Term Frequency-Inverse Document Frequency (commonly abbreviated as TF-IDF) is a formula commonly used in Natural Language Processing (NLP) to determine the relative importance of a word. The formula is comprised of two sub-formulas, term frequency and inverse document frequency. The basic assumption of this formula is that if a word appears more in one document and less in every other document in the corpus then it is very important to that specific document. In the following sections I will be describing and giving examples of the two parts of the formula, explaining how they are combined, and then giving an example of how to use this to summarize a whole document. This work is based off of the content in my paper on extractive summarization methods.

Term Frequency

The term frequency of a term within a document can be described simply as a raw count of how many times the term appears within the document, this is shown below.

$$ tf(t, d) = f_{t, d} $$

Where \(t\) is the term to search for and \(d\) is the document to search in.

This means that if the word cat shows up in your document 10 times then \(tf(``cat", document) = 10\). There are other ways to calculate the term frequency, these include binary frequencies (1 if the word is in the document else 0), frequencies scaled by document length, and others. Wikipedia has more information on different formulas for TF.

Inverse Document Frequency

This means that if the word cat shows up in your document 10 times then \(tf(''cat'', document) = 10\). There are other ways to calculate the term frequency, these include binary frequencies (1 if the word is in the document else 0), frequencies scaled by document length, and others. Wikipedia has more information on different formulas for IDF. The inverse document frequency can be thought of as an offset that makes sure words such as the, an, and, etc. do not get large term importance scores. The idf score is lower for a word that is used throughout the corpus and higher for a word that is used in only one or two different documents. The equation can be seen below.

$$ idf(t, D) = log(\frac{|D|}{|\{d \in D : t \in d\}|}) $$

Where t is the term to search for and D is the set of all documents within the corpus.

Putting it all Together

To calculate the TF-IDF of a term the TF and IDF scores of a word are multiplied together.

$$ tf-idf_{term}(t, d, D) = tf(t, d) \times idf(t, D) $$

Because TF-IDF cannot be applied to a sentence as a whole we make the assumption that if a sum score of all the words in a sentence is high then the sentences relevance is also high. This is seen in the equation below.

$$ tf-idf_{sentence}(S,d, D) = \frac{1}{|S|} \times \sum_{t \in S}tf-idf_{term}(t, d, D) $$

Using this you can rank the sentences of a document within a corpus.
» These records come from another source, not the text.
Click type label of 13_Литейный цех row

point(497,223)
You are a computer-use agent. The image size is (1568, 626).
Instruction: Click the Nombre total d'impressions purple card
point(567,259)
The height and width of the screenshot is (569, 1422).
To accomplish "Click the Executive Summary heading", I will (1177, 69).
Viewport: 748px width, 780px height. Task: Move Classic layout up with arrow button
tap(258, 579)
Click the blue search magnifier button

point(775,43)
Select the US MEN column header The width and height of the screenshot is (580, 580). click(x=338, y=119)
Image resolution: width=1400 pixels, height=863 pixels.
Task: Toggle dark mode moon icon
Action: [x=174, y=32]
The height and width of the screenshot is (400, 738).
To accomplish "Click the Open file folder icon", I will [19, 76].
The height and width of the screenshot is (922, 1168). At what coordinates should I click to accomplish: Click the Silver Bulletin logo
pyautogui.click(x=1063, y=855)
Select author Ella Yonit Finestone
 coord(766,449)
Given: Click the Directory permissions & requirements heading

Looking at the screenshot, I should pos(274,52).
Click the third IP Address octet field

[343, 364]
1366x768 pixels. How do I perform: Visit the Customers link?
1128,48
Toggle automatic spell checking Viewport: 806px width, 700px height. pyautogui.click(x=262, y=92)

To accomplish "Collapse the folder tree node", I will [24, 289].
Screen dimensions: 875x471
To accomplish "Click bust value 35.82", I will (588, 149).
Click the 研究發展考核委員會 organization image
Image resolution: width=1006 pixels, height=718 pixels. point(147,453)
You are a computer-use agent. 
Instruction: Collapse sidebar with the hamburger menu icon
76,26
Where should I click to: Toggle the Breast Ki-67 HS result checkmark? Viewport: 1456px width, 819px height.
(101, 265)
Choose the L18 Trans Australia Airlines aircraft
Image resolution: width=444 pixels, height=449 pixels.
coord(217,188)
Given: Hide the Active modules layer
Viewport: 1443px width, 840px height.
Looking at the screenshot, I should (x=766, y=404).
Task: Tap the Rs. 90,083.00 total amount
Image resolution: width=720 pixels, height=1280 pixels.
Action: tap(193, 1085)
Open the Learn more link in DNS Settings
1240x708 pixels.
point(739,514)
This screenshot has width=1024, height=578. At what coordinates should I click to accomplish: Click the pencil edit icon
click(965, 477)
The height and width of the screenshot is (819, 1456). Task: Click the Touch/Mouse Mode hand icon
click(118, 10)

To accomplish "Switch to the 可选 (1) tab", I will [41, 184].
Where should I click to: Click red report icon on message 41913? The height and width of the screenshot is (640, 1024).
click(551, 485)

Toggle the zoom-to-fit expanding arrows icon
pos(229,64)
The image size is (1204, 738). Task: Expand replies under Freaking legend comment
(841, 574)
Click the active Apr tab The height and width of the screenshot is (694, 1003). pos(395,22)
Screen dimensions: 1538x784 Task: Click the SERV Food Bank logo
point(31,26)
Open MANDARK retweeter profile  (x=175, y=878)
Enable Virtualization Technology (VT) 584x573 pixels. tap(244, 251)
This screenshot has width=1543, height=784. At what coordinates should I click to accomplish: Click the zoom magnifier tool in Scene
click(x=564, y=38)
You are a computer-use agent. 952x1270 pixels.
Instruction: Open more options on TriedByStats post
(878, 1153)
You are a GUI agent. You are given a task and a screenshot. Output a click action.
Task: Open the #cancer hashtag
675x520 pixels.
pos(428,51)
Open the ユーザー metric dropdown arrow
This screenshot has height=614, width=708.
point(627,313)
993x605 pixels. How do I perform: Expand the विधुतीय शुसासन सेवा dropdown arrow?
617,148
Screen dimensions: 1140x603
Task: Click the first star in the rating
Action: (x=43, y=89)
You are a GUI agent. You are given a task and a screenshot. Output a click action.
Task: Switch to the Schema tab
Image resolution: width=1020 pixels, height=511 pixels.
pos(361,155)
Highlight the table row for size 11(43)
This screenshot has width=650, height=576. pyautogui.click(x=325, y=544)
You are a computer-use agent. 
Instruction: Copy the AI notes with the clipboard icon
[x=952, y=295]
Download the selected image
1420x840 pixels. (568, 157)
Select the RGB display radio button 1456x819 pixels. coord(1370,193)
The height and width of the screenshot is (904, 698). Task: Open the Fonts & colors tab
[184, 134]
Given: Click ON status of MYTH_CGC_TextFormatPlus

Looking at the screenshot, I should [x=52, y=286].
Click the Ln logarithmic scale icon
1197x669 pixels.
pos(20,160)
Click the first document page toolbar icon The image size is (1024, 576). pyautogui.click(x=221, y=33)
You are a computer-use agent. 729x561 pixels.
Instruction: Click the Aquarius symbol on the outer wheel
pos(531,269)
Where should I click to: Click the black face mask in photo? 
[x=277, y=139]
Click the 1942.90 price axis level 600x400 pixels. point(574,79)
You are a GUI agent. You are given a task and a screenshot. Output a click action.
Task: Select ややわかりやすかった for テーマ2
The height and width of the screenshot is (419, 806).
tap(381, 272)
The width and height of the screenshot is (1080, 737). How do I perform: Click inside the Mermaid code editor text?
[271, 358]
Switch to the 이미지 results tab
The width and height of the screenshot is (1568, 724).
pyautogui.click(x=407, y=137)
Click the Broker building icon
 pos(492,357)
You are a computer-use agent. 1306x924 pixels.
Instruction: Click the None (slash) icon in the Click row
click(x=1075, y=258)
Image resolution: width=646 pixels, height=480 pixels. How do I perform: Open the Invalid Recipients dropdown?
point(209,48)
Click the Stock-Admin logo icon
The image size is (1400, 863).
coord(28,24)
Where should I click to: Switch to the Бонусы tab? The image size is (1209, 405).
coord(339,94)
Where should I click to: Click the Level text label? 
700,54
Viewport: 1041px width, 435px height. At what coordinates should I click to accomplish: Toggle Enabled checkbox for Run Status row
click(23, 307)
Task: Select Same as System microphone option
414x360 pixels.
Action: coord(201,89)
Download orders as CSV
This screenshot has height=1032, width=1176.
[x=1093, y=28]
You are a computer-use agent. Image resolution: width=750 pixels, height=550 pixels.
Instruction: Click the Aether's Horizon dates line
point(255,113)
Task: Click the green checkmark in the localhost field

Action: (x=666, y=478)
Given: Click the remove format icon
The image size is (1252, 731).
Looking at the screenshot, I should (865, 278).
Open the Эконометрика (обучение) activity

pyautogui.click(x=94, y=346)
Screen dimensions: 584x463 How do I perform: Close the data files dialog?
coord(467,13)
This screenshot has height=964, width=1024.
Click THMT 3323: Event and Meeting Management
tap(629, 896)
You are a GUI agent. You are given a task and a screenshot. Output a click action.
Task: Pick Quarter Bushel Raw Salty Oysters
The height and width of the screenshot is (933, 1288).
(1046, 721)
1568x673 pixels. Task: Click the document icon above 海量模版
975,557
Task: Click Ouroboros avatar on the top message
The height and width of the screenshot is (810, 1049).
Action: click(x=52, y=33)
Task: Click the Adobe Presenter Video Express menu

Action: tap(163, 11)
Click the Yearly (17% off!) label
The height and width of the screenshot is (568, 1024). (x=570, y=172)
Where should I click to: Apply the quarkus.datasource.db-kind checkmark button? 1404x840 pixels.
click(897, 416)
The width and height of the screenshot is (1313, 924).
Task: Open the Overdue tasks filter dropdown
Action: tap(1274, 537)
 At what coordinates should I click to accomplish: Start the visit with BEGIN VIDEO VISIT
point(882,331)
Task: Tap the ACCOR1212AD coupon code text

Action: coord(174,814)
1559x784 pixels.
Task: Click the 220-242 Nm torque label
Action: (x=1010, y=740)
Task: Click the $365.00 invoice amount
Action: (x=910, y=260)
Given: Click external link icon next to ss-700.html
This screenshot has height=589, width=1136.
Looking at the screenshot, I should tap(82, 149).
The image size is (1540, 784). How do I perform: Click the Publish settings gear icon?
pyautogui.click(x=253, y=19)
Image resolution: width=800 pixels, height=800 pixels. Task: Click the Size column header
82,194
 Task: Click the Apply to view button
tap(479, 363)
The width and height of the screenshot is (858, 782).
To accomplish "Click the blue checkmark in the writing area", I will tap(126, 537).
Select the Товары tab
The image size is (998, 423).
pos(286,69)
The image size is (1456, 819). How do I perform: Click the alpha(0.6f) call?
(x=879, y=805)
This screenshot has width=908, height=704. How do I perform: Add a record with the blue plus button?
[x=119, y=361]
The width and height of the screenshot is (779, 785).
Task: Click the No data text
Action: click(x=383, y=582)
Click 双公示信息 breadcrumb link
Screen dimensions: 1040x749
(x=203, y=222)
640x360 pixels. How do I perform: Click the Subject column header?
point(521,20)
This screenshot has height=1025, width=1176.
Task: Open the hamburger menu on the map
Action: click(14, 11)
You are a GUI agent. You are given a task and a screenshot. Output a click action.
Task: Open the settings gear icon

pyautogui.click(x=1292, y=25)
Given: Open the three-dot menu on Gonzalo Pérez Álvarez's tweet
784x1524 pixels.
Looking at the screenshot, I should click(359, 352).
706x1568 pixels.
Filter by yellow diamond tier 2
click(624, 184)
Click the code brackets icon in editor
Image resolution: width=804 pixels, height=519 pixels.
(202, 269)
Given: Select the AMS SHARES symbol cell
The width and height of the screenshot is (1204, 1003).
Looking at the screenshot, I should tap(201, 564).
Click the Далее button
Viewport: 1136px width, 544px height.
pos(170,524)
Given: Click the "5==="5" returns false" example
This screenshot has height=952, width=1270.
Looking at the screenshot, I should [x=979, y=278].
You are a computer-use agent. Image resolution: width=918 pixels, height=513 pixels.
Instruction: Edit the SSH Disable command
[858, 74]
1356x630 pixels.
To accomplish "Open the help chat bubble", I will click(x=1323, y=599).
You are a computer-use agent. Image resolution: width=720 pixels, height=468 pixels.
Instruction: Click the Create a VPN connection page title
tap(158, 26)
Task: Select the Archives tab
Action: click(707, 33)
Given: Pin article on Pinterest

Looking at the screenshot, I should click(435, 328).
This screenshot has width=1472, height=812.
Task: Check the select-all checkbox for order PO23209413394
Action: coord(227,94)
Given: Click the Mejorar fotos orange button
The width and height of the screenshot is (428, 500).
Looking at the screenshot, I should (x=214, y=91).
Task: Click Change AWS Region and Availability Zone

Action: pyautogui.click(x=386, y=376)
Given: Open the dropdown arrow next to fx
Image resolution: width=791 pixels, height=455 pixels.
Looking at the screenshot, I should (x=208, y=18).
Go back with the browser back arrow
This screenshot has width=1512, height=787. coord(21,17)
For example, when run over the whole Moby Dick corpus the top 3 most important sentences in chapter one are as follows:

  1. On the contrary, passengers themselves must pay.

  2. Whaling voyage by one Ishmael.

  3. For to go as a passenger you must needs have a purse, and a purse is but a rag unless you have something in it.

Conclusions

TF-IDF is a good way to quickly decide on important sentences within a document. It is used by the autoTLDR bot on Reddit. However, because the algorithm cannot shorten any sentences nor can it understand the information it will never produce good sumaries across the board.